Shintaro Asako, CEO da DeNA West, deu uma entrevista para o site A List Daily, e enumerou alguns motivos que os leva a crer que o futuro da Nintendo no mercado mobile é muito promissor. E o mais importante deles é justamente a comunidade que é fã da marca: milhões de usuários fieis que certamente vão querer testar esses lançamentos, seja em formato premium ou em modo pago.
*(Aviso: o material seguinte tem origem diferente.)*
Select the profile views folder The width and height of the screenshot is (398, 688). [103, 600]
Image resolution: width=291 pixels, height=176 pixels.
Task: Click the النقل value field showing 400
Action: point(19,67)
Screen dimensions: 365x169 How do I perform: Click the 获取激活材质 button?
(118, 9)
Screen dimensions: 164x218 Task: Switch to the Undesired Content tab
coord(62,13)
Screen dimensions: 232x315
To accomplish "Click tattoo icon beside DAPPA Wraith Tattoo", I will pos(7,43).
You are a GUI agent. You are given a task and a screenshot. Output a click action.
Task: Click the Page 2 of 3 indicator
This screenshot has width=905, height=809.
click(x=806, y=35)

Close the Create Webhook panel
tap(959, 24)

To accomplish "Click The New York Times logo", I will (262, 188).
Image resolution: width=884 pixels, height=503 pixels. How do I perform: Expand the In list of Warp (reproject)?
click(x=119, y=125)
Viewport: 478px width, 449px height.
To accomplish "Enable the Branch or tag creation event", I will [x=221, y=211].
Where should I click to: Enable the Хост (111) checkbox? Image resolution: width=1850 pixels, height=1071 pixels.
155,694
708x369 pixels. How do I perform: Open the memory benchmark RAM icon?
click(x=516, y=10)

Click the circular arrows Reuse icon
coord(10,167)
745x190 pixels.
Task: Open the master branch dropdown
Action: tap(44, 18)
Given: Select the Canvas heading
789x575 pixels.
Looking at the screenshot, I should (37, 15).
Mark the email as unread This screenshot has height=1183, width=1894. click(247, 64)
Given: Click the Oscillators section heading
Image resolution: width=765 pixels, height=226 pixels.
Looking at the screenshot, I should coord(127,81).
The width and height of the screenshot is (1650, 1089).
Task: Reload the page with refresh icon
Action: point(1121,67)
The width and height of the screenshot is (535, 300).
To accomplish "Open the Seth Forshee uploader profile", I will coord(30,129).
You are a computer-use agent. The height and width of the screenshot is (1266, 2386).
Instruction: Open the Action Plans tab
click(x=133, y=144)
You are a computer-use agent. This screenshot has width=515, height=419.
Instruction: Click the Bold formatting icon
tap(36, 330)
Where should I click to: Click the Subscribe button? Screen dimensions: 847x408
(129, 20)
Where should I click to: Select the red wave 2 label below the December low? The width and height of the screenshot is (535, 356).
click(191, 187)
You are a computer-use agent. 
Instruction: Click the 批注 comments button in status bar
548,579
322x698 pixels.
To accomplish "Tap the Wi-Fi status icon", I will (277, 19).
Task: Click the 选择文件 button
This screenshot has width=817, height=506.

Asako afirma que esses fãs que são capazes de gastar US$ 200 ou mais por um console (entre 150 e 200 milhões de pessoas ao redor do mundo), se eles gastarem US$ 1 por mês, já pode gerar um bom lucro para a DeNA e Nintendo. E eles não levam em consideração os ‘novos’ usuários e os gamers menos fanáticos. Ele também afirma que o usuário que compra os dispositivos da Nintendo também é um grande consumidor dos itens adicionais, gastando até US$ 100 por ano em média.

Somando tudo isso, o potencial de capitalização da Nintendo (de acordo com Asako) é mais do que o dobro que o Candy Crush tem hoje.

É claro que a Nintendo tem muito a provar nessa jornada. É preciso saber se a qualidade dos jogos ficará à altura do mercado, e como eles vão fazer essa transição do console para o mobile, cujos mercados são bem diferentes. A base de usuários eles já possuem. A tradição e a história, também. Logo, não deve ser difícil para eles se posicionarem como um dos desenvolvedores mais bem sucedidos do mercado.

Por outro lado, vamos ficar atentos para ver como esse trabalho influencia nas plataformas móveis diante do seu negócio tradicional de consoles, categoria de produto que, em breve, vai receber um novo modelo: o Nintendo DX.